1970'lerin ve 1980'lerin meşhur ayakkabısı kunduralar artık günümüzde bitmek üzere 1986'dan beri Samsun'un İlkadım ilçesinde baba mesleğini yürüten Yaşar Güleryüz, özellikle gençlerin bu mesleğe ilgi göstermemesi ve ekonomik sıkıntıların işlerini zorlaştırdığını ifade etti.
“Yeni Nesil Geleneksel Ayakkabıları Tercih Etmiyor”
Güleryüz, ayakkabıya olan ilginin geçmişe göre büyük değişiklik gösterdiğini dile getirdi: “Şimdiki insanların ayakkabıya bakış açısı değişti. Eskiden olduğu gibi artık ayakkabı alıp vermek, tamir ettirmek yok. Yeni nesil, farklı modelleri tercih ediyor; özellikle sivri burunlu Çarşamba ayakkabıları rağbet görüyor ama yumurta topuklu ayakkabılara bile talep kalmadı.”
“Gençler Bu Mesleği Yapmak İstemiyor”
Mesleğe olan ilginin azalmasında ekonomik nedenlerin de büyük bir rol oynadığını söyleyen Güleryüz, bu durumun ayakkabıcılık mesleğinin geleceğini tehlikeye attığını belirtti: “1986'dan beri bu işi yapıyorum. O zamanlar çıraklar vardı ama maalesef geçim sıkıntısından dolayı bıraktılar. Eğer dükkan benim olmasaydı ben de büyük ihtimalle bırakırdım. Ekonomik krizle bu işi sürdürmek çok zor. Gençler artık garanti meslekler arıyor, bu meslek ölüyor.”

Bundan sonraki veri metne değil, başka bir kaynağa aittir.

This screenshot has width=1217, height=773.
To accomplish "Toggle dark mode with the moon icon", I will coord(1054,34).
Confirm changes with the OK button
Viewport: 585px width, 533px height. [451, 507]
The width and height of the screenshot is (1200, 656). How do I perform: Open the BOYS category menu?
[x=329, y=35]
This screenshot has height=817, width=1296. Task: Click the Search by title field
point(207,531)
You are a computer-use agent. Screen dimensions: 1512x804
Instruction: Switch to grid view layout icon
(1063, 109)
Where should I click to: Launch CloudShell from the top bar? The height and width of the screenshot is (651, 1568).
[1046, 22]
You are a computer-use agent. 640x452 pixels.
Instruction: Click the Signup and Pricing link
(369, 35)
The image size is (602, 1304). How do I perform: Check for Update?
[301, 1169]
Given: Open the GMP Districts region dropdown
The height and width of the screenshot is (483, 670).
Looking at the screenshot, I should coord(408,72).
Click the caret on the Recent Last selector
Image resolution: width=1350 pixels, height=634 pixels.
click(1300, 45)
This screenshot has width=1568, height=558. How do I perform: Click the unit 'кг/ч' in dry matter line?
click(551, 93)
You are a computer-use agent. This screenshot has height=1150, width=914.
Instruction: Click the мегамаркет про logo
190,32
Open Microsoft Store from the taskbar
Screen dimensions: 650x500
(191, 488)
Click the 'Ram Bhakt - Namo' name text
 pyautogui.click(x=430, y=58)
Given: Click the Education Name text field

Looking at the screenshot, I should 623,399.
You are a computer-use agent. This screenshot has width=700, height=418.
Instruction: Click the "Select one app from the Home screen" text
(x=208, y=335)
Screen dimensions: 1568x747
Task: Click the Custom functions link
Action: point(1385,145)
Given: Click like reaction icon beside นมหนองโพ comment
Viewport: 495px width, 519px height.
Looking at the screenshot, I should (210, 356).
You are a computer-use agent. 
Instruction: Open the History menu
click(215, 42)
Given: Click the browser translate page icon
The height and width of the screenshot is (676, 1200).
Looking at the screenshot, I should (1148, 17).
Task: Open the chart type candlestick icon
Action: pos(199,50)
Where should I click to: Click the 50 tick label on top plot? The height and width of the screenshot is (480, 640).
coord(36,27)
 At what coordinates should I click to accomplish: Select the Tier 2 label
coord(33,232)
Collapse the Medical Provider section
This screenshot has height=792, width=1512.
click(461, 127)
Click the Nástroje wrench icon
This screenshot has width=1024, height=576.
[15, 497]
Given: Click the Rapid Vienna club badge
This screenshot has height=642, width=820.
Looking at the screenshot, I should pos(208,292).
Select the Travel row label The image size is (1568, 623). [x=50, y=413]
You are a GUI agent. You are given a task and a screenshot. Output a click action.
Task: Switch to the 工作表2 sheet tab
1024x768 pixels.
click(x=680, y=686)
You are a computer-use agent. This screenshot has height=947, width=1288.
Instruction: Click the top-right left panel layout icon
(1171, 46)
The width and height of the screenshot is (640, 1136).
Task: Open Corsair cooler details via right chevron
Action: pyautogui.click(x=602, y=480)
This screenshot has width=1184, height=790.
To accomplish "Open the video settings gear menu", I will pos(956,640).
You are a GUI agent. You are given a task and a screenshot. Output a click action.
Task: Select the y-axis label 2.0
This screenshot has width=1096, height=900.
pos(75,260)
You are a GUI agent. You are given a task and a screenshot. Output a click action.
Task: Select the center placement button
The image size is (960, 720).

“Bizim Yaptığımız İşte Alın Teri Var”
Geleneksel ayakkabı üretiminin el emeği ve ustalık gerektirdiğini ifade eden Güleryüz, seri üretimle yapılan ayakkabıların bu emeği taşımadığını vurguladı: “Bizim yaptığımız işte bir emek var, alın teri var. Ayakkabıyı ilmek ilmek işliyoruz, büyük mağazalarda ise o kadar uğraş yok.”
Ayakkabıcılık Sanatı Yok Oluyor
Yaşar Güleryüz, mesleğin unutulmasından ve el emeğiyle üretilen kaliteli ürünlerin yerini seri üretime bırakmasından endişe duyduğunu belirterek, ayakkabıcılık sanatının yaşatılması gerektiğini dile getirdi. Ancak mevcut ekonomik şartlar ve yeni neslin ilgisizliği, mesleğin geleceği açısından büyük bir tehdit oluşturuyor.